Les Français ont conscience que la voiture autonome va arriver, mais ils ne semblent pas emballés à l'idée d'en avoir une 100 % indépendante et pensent qu'elle n'est pas plus sûre.

Si la voiture entièrement autonome est appelée à se développer dans les années à venir - vers 2020 - son concept ne séduit pas encore totalement les Français : à peine 12 % d'entre eux aimeraient posséder ce type de véhicule, selon un sondage publié par Dekra. Signalons que les sondés ont été amenés à se prononcer sur une technologie dont ils ne cernent pas forcément tous les contours, car ils ne l'ont pas eue entre les mains.

Lorsque la conduite est partiellement autonome en revanche - ce qui sera le cas dans un premier temps, le « niveau 5 » de l'automatisation complète n'étant pas du tout pour demain - l'appétence est plus grande.

La fonctionnalité automatisée la plus plébiscitée est la surveillance d'angle mort, avec 57 %. Elle devance un système de protection des piétons (50 %), le freinage automatique (47 %) et le régulateur de vitesse adaptatif en fonction de l'environnement (35 %). En revanche, seuls 10 % des personnes interrogées pensent qu'une voiture entièrement autonome serait un réel gain en matière de sécurité. N'en déplaise à Google et ses 14 accidents en 6 ans sans responsabilité humaine, et 3 millions de kilomètres parcourus par ses Google Cars.

Vers des « crashs aériens » sur la route ?

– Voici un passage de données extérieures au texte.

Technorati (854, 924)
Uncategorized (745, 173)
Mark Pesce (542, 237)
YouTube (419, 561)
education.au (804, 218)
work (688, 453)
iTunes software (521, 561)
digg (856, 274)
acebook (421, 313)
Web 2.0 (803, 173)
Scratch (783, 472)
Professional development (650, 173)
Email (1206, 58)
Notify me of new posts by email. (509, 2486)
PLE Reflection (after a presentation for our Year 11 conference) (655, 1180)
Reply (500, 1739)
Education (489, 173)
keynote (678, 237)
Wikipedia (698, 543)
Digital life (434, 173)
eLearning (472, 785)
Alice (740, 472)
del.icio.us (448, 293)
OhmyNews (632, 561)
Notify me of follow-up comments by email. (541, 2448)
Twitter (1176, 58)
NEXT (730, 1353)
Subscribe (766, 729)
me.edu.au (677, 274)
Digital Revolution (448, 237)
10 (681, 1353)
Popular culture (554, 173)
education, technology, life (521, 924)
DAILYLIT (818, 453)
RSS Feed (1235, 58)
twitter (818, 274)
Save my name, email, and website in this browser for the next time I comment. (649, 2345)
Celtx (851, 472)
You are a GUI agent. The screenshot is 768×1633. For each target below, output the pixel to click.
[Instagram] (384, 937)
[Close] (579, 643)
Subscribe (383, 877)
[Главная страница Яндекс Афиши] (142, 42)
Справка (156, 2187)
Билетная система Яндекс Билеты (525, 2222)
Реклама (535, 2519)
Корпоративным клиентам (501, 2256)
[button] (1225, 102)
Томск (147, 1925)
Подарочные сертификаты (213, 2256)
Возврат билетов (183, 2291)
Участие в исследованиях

Le chercheur Jaron Lanier livre une vision nuancée et intéressante de la sécurité d'un parc automobile entièrement automatisé, dans son ouvrage Internet : qui possède le futur ?. Selon lui, il est assez probable que ce genre d'écosystème génère considérablement moins d'accidents, voire quasiment plus. Cependant, si un piratage ou un bug vient compromettre ces autos, une réaction en chaîne pourrait causer de multiples accidents, et atteindre, selon l'auteur, les proportions d'un crash aérien ou d'une catastrophe ferroviaire.



Selon l'Organisation mondiale de la santé sur la sécurité routière, 1,2 million de personnes périssent encore chaque année sur la route, en faisant la première cause de décès chez les personnes âgées de 15 à 29 ans.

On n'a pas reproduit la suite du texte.